== Your instructions ==
In the data that follows, how many lines contain the word "status"? Give only that number.

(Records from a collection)
+++
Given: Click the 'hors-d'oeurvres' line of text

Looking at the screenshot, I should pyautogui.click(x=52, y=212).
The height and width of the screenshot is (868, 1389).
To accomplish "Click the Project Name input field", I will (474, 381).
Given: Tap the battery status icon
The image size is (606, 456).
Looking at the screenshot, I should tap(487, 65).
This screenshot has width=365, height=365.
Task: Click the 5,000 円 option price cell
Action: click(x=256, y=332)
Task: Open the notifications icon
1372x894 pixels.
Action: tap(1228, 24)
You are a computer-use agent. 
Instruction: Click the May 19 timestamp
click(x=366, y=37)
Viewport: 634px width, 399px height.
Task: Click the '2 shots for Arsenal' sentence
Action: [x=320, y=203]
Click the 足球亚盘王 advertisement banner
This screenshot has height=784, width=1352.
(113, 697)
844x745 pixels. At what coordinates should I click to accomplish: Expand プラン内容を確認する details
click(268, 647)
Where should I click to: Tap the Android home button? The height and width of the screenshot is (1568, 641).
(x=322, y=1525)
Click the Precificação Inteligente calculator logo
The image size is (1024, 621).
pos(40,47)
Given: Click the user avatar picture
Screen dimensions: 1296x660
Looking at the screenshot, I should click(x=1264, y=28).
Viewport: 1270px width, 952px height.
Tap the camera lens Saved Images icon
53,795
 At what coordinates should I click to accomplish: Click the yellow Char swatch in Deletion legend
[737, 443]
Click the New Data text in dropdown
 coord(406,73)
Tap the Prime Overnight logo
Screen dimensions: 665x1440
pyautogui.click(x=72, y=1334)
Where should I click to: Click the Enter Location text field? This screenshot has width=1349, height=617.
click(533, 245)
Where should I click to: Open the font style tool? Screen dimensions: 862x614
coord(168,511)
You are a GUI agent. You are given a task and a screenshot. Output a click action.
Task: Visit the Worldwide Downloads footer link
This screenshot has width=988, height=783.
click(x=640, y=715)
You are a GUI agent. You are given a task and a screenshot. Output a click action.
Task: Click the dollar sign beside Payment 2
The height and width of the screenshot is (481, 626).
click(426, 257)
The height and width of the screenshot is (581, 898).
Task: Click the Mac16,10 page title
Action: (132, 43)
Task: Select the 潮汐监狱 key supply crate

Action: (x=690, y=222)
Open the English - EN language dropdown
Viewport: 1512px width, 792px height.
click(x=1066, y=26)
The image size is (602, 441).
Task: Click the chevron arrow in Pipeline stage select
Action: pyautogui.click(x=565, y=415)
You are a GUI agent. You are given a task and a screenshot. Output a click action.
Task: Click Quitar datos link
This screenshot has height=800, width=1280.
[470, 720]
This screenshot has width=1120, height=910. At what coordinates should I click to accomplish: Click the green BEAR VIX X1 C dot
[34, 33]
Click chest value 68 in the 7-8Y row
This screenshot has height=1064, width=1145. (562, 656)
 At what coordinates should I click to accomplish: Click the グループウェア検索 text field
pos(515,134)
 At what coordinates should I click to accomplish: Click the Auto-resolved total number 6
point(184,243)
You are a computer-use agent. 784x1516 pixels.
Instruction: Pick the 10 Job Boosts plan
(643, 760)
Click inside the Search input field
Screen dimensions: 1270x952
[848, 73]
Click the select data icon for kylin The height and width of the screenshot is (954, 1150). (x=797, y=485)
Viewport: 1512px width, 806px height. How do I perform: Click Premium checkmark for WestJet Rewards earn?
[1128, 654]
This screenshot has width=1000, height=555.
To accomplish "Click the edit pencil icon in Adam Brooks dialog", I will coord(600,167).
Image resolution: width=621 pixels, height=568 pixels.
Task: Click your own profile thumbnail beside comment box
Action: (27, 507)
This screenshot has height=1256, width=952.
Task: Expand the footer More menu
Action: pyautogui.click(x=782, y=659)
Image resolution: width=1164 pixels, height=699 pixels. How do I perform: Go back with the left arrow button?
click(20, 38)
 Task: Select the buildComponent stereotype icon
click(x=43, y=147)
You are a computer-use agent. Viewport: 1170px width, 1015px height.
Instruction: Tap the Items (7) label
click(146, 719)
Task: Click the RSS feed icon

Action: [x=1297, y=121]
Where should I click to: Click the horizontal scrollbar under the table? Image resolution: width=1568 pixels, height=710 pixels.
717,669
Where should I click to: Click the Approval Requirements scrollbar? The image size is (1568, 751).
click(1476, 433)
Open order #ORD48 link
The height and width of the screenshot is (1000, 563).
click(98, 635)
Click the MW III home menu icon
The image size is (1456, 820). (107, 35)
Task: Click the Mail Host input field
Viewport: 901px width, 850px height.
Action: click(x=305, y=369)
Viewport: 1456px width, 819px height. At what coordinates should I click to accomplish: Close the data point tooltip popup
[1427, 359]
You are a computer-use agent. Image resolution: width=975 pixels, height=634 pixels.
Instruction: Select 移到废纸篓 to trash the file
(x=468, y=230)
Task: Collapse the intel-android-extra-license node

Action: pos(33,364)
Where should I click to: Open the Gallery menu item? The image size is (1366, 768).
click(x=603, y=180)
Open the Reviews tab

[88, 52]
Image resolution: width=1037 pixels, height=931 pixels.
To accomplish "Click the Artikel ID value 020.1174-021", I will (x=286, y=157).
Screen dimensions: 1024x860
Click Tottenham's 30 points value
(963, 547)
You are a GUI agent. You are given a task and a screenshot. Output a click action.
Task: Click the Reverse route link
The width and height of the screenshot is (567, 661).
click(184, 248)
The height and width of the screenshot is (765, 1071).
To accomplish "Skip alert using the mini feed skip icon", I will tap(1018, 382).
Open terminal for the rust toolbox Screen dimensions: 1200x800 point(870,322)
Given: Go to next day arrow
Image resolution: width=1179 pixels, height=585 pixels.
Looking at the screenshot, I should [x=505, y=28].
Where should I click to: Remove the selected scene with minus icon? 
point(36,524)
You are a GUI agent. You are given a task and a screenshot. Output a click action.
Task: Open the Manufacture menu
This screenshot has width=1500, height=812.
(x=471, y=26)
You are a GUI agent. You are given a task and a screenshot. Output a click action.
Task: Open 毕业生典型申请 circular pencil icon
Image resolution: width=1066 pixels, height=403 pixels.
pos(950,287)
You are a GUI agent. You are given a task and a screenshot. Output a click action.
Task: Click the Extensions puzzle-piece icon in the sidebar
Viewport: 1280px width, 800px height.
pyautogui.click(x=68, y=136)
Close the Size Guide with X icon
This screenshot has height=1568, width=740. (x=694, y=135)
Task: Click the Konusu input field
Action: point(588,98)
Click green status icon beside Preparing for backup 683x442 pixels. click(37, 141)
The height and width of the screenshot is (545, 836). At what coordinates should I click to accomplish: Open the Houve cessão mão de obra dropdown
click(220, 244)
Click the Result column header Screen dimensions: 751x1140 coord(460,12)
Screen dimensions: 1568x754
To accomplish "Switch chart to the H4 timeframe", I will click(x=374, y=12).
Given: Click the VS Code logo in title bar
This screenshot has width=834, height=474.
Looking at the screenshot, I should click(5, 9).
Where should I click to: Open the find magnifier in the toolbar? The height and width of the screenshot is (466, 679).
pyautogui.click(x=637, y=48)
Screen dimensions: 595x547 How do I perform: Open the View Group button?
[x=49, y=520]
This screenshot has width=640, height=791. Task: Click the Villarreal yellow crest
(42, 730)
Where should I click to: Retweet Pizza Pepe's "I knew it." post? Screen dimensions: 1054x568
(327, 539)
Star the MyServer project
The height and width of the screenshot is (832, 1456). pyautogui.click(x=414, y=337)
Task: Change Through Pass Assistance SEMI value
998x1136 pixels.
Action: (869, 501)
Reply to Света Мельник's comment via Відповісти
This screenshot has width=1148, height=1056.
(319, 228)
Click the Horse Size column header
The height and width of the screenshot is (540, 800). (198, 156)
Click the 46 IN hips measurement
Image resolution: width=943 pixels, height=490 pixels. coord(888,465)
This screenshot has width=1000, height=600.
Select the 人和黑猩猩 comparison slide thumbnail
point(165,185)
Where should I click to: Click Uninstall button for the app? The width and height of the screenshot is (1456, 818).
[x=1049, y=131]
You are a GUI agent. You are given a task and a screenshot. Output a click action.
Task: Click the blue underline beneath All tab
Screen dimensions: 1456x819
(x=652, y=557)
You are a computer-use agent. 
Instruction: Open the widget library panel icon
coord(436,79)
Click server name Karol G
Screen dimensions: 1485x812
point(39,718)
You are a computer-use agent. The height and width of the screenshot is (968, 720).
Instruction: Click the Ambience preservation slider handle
+++
== Expected output ==
2